| Text block |
** Start **

Also, the convergence holds for expectations. In 1989, Rhee and Talagrand showed that the length of the shortest path is very tightly concentrated around its mean.


Let us give a very elementary proof that there exists constant $c,C > 0$ such that $$ c \sqrt{N} \leq L(N) \leq C \sqrt{N}. $$ In order to simplify the presentation I will do the proof for a unit square instead of a disk, but it should work just the same.

1. Upper bound (deterministic)

Take the unit square to simplify and split it into $N$ small boxes of area $1/N$ and side length $\frac{1}{\sqrt{N}}$, accordingly to the following figure (to be rigourous this is only possible if $N$ is a square, but by monotonicity it is sufficient to treat only this case).

** End **

| Given problem 1 |
Answer these questions from the shortest-path excerpt:
(a) In what year did Rhee and Talagrand show that the shortest path length is tightly concentrated around its mean?
(b) What shape does the proof use in place of a disk?
(c) What area does each of the $N$ small boxes have?
The rows that come next have no connection to the shortest-path excerpt.

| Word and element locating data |
** Start **

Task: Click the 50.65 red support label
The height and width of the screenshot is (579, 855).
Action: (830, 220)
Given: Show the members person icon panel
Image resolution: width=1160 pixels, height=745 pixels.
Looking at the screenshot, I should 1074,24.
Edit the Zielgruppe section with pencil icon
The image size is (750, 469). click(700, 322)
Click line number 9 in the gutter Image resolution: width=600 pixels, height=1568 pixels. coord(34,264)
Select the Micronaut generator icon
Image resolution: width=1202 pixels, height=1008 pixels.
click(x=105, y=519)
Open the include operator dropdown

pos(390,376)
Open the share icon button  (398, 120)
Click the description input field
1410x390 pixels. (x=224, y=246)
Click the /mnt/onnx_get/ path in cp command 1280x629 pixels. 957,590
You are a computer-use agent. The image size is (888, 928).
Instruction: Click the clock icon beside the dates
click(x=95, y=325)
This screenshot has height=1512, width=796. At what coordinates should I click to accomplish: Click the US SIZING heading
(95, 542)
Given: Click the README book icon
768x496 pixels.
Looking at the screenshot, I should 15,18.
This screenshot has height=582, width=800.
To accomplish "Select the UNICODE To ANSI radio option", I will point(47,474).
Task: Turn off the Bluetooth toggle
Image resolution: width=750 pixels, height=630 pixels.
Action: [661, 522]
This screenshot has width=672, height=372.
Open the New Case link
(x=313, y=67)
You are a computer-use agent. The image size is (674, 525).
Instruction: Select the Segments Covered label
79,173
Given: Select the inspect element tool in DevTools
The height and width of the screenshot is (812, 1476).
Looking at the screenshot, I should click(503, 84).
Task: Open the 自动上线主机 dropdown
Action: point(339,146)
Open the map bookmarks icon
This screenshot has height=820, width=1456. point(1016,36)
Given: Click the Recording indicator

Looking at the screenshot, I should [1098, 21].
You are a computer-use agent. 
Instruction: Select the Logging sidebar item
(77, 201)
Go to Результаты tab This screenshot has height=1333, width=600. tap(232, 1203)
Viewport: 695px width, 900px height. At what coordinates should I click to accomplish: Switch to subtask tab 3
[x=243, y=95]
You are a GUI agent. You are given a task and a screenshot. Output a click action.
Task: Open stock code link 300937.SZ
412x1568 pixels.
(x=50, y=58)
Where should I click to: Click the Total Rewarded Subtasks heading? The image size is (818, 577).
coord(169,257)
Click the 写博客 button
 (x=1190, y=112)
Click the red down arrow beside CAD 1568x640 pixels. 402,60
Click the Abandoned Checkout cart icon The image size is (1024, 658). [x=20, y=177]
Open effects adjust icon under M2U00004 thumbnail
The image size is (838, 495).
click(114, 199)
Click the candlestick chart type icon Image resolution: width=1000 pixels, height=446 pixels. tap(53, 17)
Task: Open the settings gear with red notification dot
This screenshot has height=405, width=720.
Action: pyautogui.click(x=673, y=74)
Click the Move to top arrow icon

** End **

| Given problem 2 |
Please reproduce the rows from the line with "Given: Select the" up to and including the line with "Go to Результаты".

| Exercise answer 1 |
(a) 1989
(b) A unit square
(c) $1/N$

| Exercise answer 2 |
Given: Select the inspect element tool in DevTools
The height and width of the screenshot is (812, 1476).
Looking at the screenshot, I should click(503, 84).
Task: Open the 自动上线主机 dropdown
Action: point(339,146)
Open the map bookmarks icon
This screenshot has height=820, width=1456. point(1016,36)
Given: Click the Recording indicator

Looking at the screenshot, I should [1098, 21].
You are a computer-use agent. 
Instruction: Select the Logging sidebar item
(77, 201)
Go to Результаты tab This screenshot has height=1333, width=600. tap(232, 1203)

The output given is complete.